The petition set forth a cause of action, and the court erred in sustaining the demurrer. See Jones v. Tift, 63 Ga. 488; Archer v. Blalock, 97 Ga. 719 (25 S. E. 391); Mandeville Mills v. Dale, 2 Ga. App. 607 (58 S. E. 1060).

Judgment reversed.

Stephens, J., concurs. Jenkins, P. J., concurs specially.





Concurrence Opinion

.Jenkins, P. J.,

concurring specially. The plaintiff invitee, in walking upon the waxed floors maintained by the defendant, assumed all the risk incident and usual to the ordinary condition *450of a floor of that kind and character, and likewise assumed all the hazard that might be incident to its usual and proper upkeep and maintenance.
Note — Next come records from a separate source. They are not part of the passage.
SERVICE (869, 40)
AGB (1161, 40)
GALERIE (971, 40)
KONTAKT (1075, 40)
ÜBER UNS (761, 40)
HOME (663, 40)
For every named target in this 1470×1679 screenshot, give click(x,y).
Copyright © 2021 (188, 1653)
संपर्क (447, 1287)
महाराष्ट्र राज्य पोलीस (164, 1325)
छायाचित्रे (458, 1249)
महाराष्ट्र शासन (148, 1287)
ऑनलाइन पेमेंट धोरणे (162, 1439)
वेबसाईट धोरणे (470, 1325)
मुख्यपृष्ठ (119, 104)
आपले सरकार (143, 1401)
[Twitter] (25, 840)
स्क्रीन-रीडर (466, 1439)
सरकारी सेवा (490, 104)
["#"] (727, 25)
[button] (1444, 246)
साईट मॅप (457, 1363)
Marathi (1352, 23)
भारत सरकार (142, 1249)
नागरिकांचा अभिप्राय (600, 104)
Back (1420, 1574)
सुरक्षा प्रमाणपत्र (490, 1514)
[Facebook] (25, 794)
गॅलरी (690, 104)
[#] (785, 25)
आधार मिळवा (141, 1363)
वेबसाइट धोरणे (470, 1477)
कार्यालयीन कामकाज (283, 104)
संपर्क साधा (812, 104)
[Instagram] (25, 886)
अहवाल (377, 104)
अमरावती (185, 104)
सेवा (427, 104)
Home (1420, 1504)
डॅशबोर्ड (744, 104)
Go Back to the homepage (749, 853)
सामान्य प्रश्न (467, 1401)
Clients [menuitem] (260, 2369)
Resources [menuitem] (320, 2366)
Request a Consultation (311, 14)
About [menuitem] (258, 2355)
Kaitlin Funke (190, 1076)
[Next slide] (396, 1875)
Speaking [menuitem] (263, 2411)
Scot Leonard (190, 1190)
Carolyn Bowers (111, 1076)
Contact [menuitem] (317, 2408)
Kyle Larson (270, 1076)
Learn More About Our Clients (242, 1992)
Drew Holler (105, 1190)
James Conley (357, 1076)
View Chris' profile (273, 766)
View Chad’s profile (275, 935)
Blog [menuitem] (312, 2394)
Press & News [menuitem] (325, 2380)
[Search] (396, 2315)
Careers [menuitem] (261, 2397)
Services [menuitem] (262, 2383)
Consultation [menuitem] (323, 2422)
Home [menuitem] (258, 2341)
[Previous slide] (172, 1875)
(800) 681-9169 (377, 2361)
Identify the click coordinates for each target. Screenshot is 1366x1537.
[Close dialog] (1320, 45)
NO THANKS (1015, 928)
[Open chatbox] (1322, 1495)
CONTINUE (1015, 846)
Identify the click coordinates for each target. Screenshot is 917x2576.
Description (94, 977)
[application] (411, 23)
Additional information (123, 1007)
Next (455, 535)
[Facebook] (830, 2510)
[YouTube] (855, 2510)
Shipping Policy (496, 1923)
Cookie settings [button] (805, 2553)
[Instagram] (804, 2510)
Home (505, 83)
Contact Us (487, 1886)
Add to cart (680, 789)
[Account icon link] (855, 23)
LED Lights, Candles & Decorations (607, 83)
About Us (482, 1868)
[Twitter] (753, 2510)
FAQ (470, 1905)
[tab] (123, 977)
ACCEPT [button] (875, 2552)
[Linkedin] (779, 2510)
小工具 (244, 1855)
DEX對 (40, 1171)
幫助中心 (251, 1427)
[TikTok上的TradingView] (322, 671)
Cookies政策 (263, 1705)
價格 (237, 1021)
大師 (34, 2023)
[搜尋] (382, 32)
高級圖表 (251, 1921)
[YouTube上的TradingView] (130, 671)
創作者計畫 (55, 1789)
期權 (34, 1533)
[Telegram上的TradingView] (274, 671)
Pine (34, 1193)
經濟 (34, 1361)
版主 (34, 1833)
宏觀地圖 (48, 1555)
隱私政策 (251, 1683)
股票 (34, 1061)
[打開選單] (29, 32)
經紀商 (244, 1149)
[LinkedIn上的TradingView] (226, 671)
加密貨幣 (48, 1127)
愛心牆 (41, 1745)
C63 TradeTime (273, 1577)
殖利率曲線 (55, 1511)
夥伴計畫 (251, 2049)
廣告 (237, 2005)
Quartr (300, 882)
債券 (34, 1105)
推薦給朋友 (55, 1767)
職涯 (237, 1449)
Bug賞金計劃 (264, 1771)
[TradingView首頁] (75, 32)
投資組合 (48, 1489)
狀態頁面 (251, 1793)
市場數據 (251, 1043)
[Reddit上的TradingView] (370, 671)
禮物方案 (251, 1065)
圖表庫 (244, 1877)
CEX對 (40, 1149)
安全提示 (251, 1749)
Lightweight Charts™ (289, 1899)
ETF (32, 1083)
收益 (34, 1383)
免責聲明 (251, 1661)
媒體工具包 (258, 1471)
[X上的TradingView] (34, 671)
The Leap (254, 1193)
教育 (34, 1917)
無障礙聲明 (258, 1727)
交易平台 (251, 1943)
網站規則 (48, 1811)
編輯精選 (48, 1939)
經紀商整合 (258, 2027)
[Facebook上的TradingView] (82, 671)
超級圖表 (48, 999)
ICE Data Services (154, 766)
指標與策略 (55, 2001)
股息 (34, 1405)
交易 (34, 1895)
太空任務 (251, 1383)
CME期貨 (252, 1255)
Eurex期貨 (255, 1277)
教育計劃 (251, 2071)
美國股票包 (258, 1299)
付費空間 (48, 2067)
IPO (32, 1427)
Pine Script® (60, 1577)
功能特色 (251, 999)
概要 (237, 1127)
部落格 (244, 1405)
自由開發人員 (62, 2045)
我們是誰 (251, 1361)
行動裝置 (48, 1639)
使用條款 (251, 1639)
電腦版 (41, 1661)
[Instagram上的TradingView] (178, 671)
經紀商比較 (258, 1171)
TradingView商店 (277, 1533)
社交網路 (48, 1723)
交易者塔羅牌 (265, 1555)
I concur in the holding of my colleagues only because elements of alleged negligence appear in this case which differentiate it from the recent eases of this court,—to wit, that the liquid wax was not only applied in unreasonably large quantities, but that the unusual and unnecessary danger thus arising was further augmented by reason of the alleged fact that such unusual quantity of liquid wax had been applied without being subsequently wiped off as was usual, customary, and proper, thus leaving the floor in an unusual and unnecessarily slippery and dangerous condition.